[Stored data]
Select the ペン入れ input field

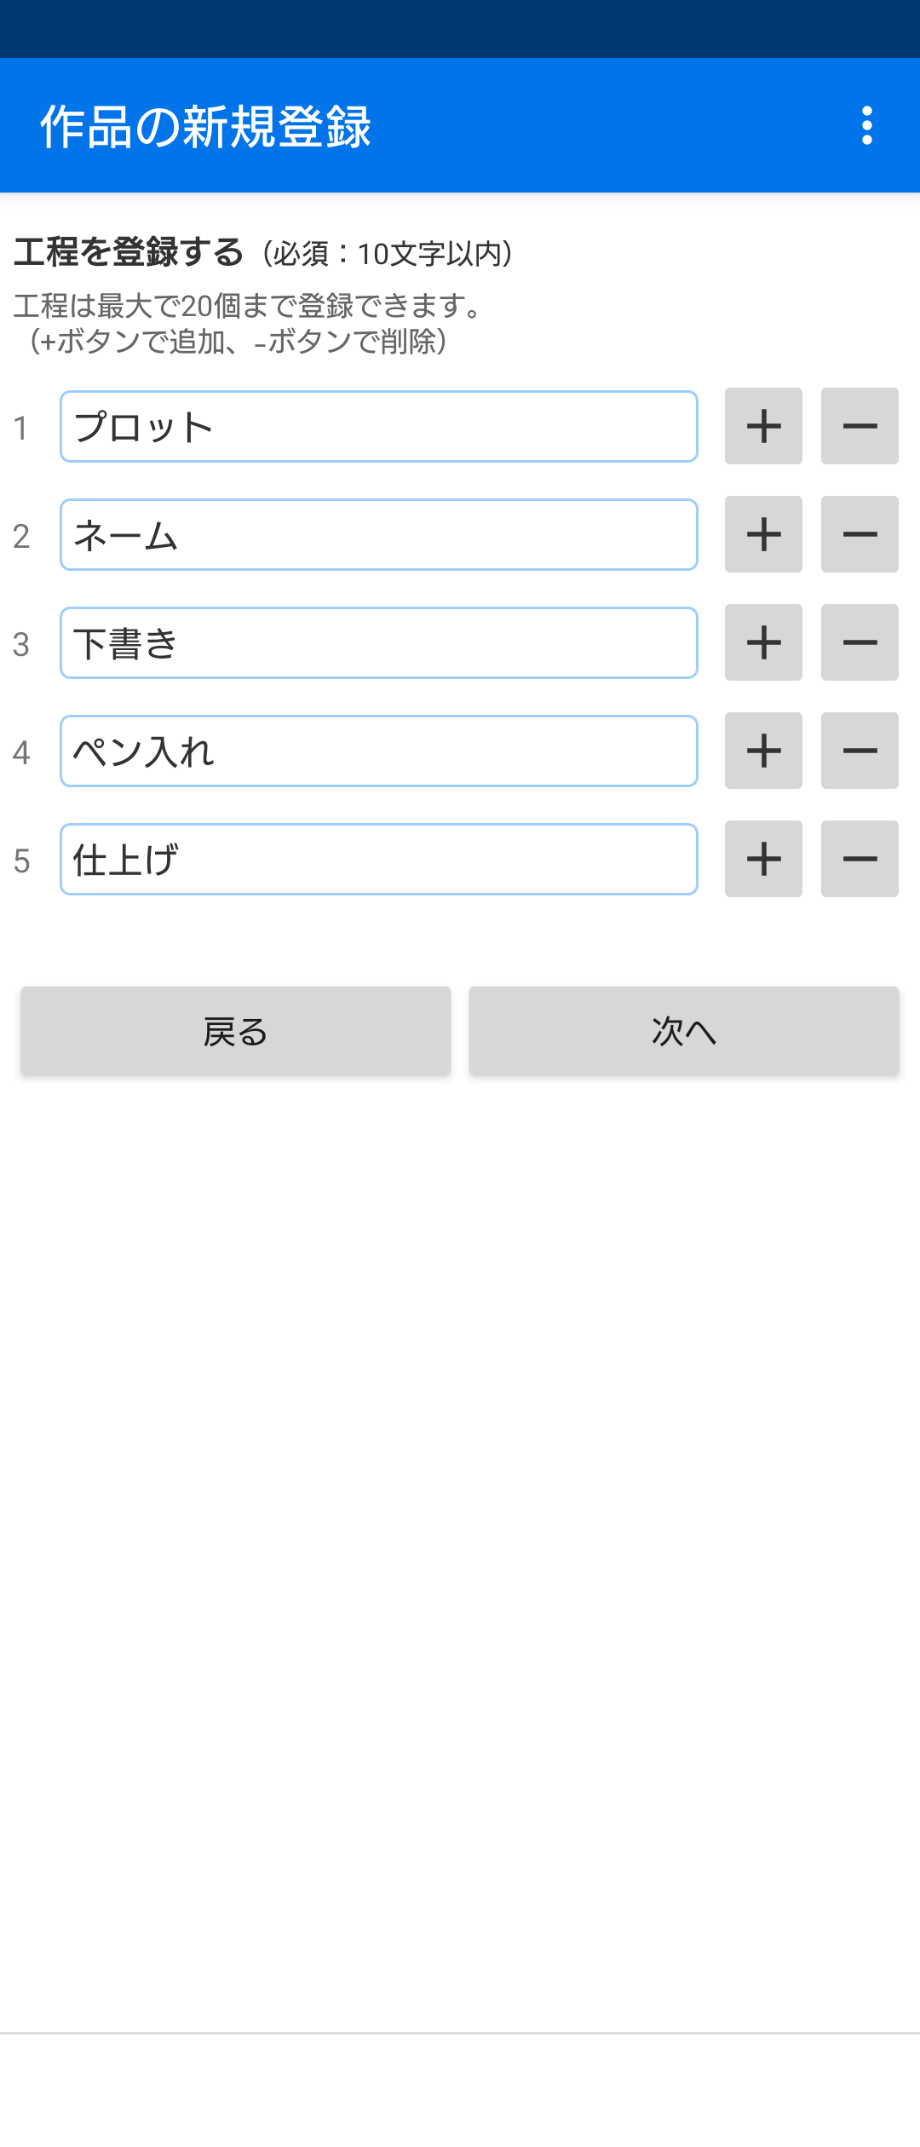pyautogui.click(x=378, y=751)
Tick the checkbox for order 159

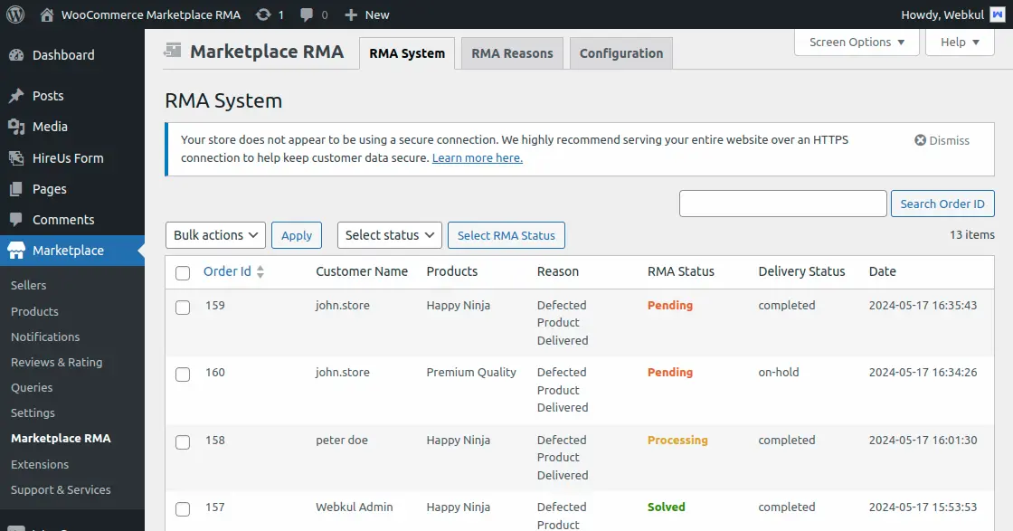coord(182,305)
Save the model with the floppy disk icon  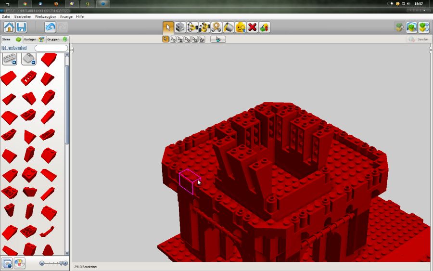(21, 27)
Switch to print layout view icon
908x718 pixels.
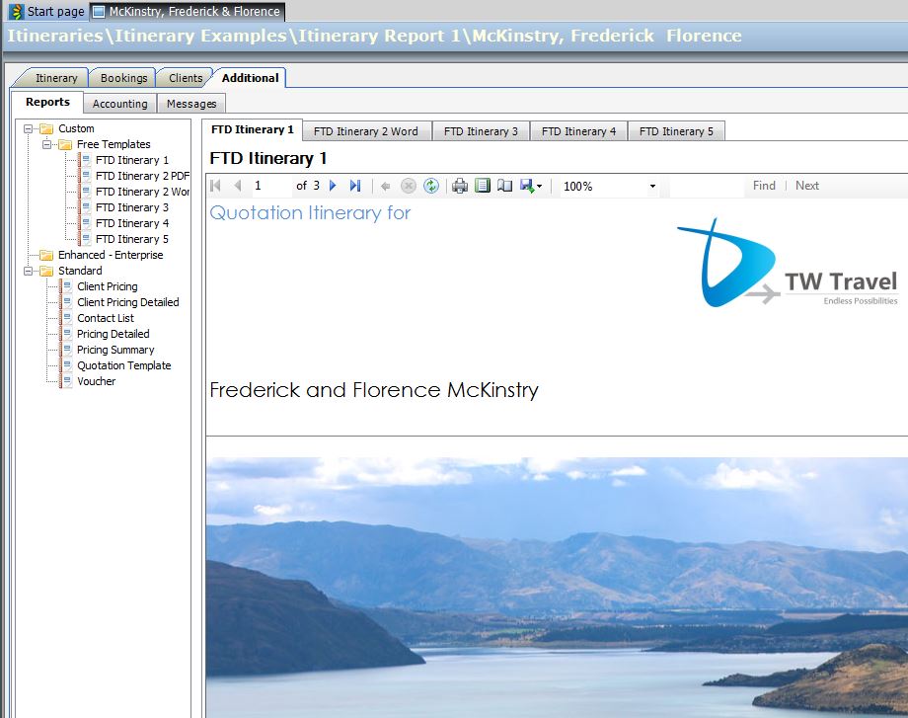pyautogui.click(x=483, y=186)
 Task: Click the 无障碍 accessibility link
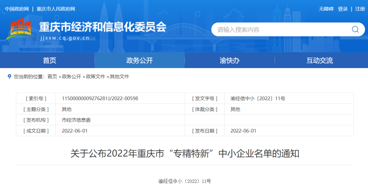click(326, 9)
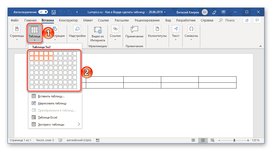Toggle Автосохранение off
Image resolution: width=272 pixels, height=151 pixels.
(43, 12)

■ WHAT TO WORK ON: Leave out every picture, and write out exactly the lines from the one with "908x718 pixels." through the end of the records above, both ends included.

■ RESPONSE TO THE EXERCISE:
908x718 pixels.
pyautogui.click(x=483, y=186)
 Task: Click the 无障碍 accessibility link
click(326, 9)
Toggle Автосохранение off
Image resolution: width=272 pixels, height=151 pixels.
(43, 12)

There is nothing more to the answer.